§ Task to complete
Rewrite the entries in the part that opens with the line containing "You are a computer-use" and runs through the end of the entries, keeping the requests and adding 64 to every coordinate in the answers. Leave the pictures out.
::::
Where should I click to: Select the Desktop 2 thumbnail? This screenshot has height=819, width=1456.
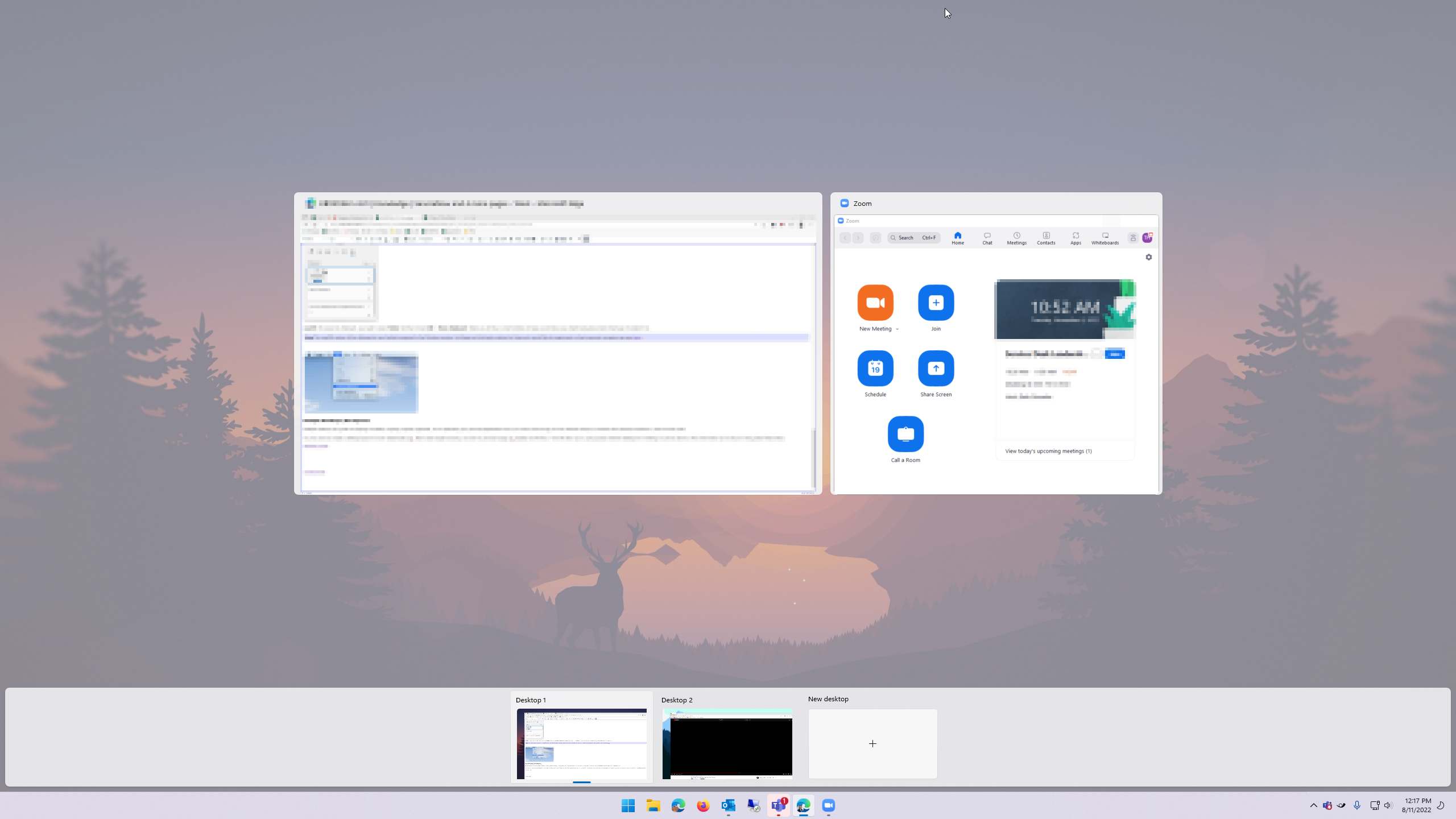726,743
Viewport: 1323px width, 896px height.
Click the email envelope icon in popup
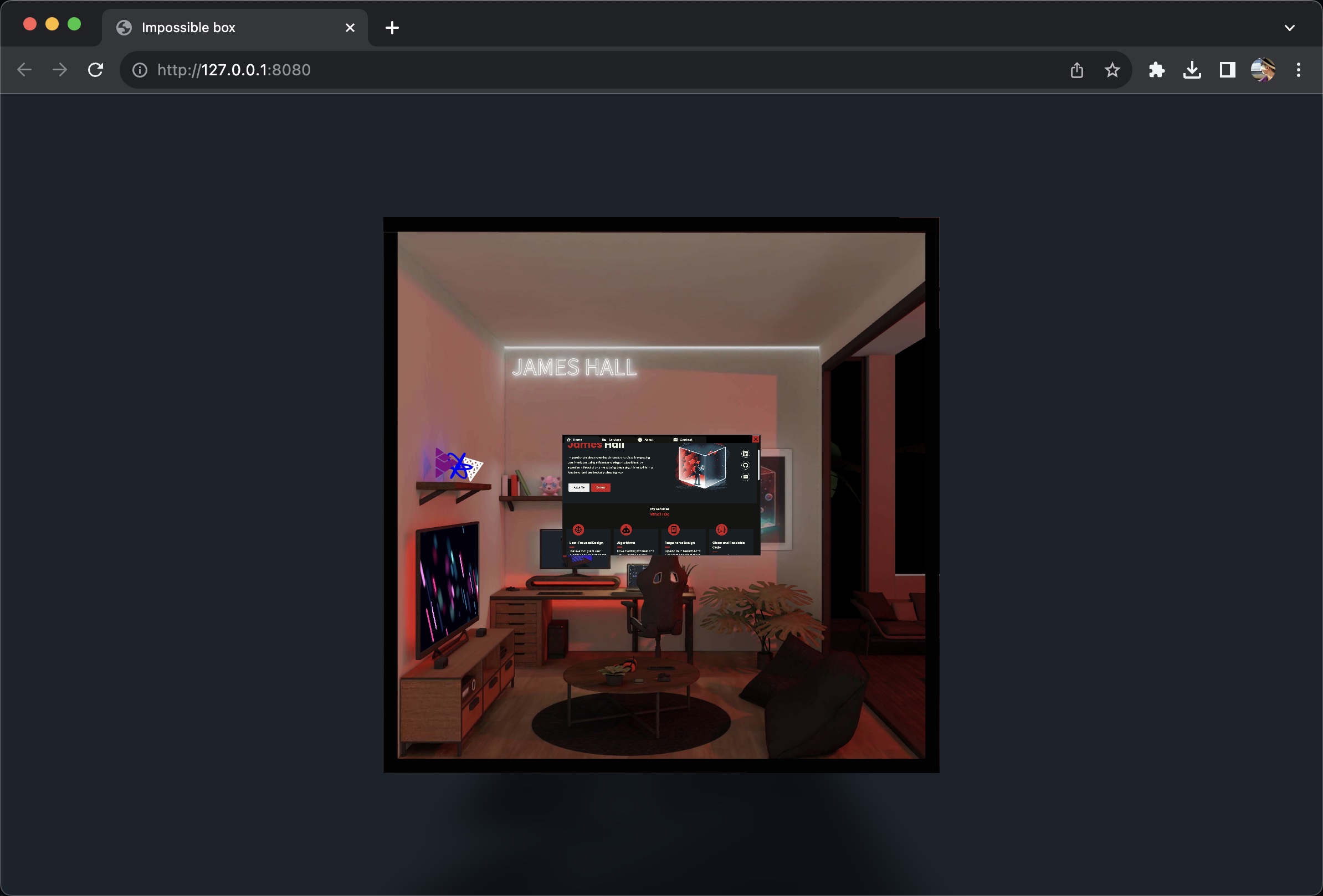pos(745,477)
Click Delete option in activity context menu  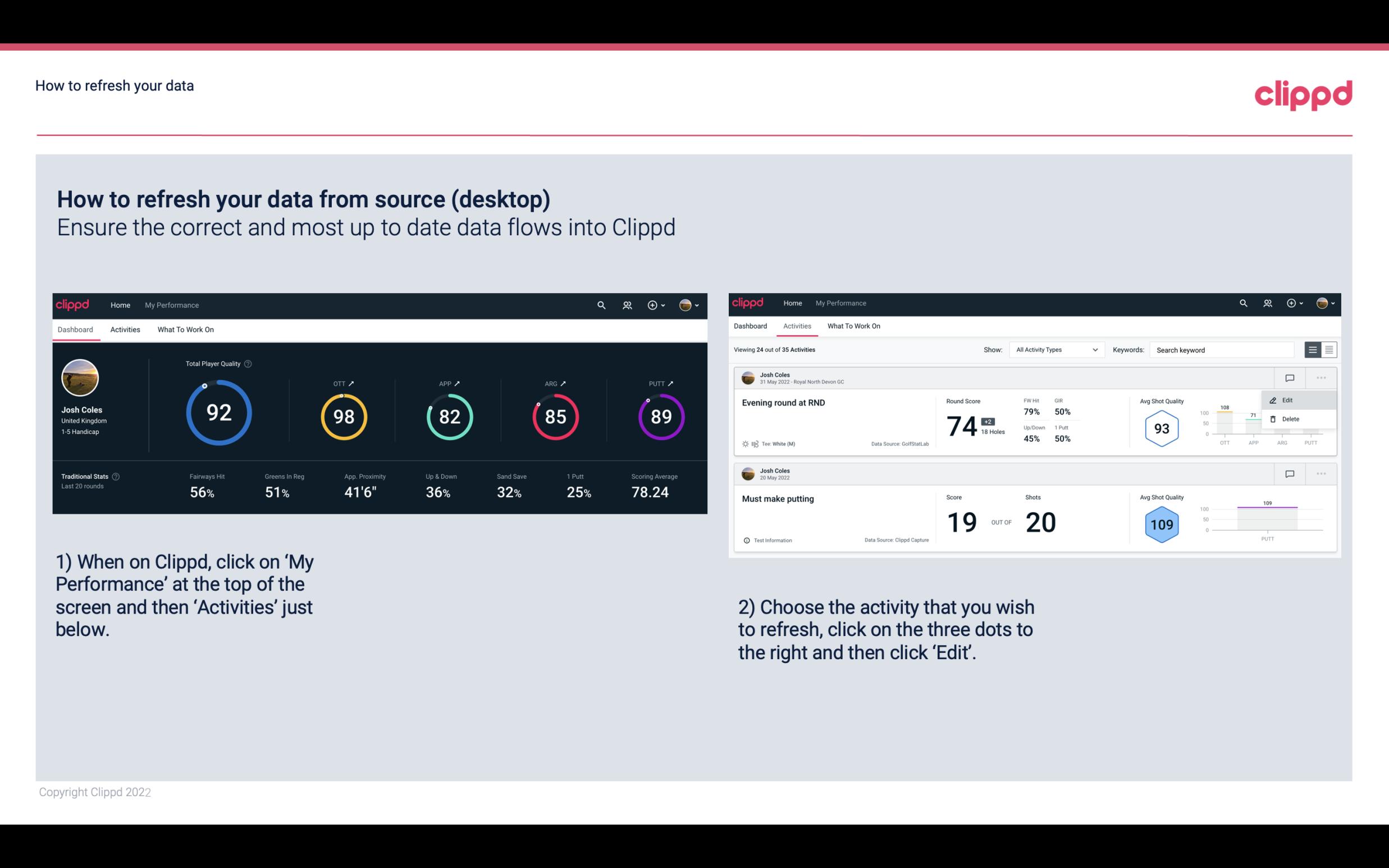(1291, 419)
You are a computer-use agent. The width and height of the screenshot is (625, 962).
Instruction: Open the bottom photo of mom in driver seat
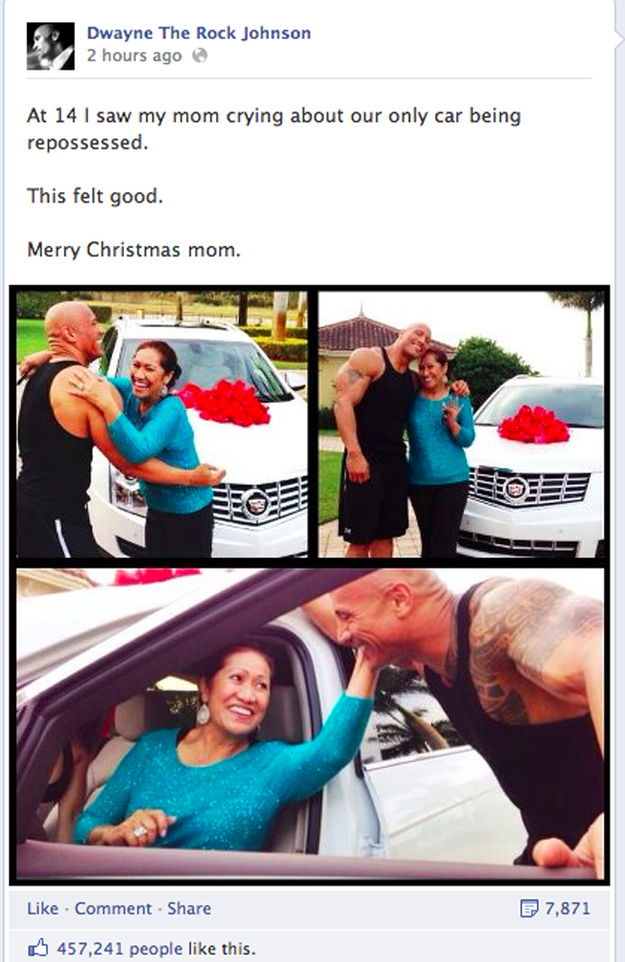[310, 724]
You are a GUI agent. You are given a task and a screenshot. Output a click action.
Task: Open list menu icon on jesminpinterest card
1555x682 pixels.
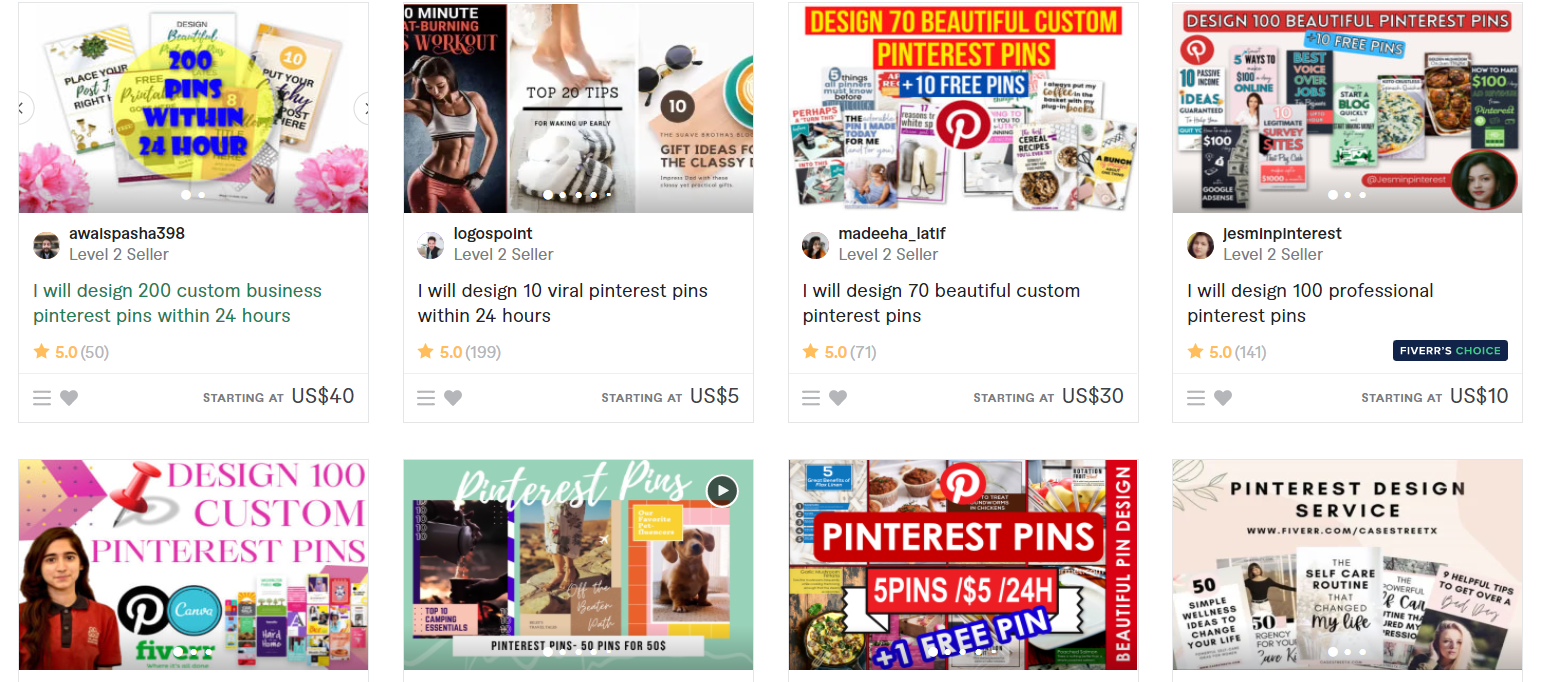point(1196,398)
::::
§ Output
You are a computer-use agent. The width and height of the screenshot is (625, 962).
Instruction: Open the bottom photo of mom in driver seat
[374, 788]
You are a GUI agent. You are given a task and a screenshot. Output a click action.
Task: Open list menu icon on jesminpinterest card
1555x682 pixels.
point(1260,462)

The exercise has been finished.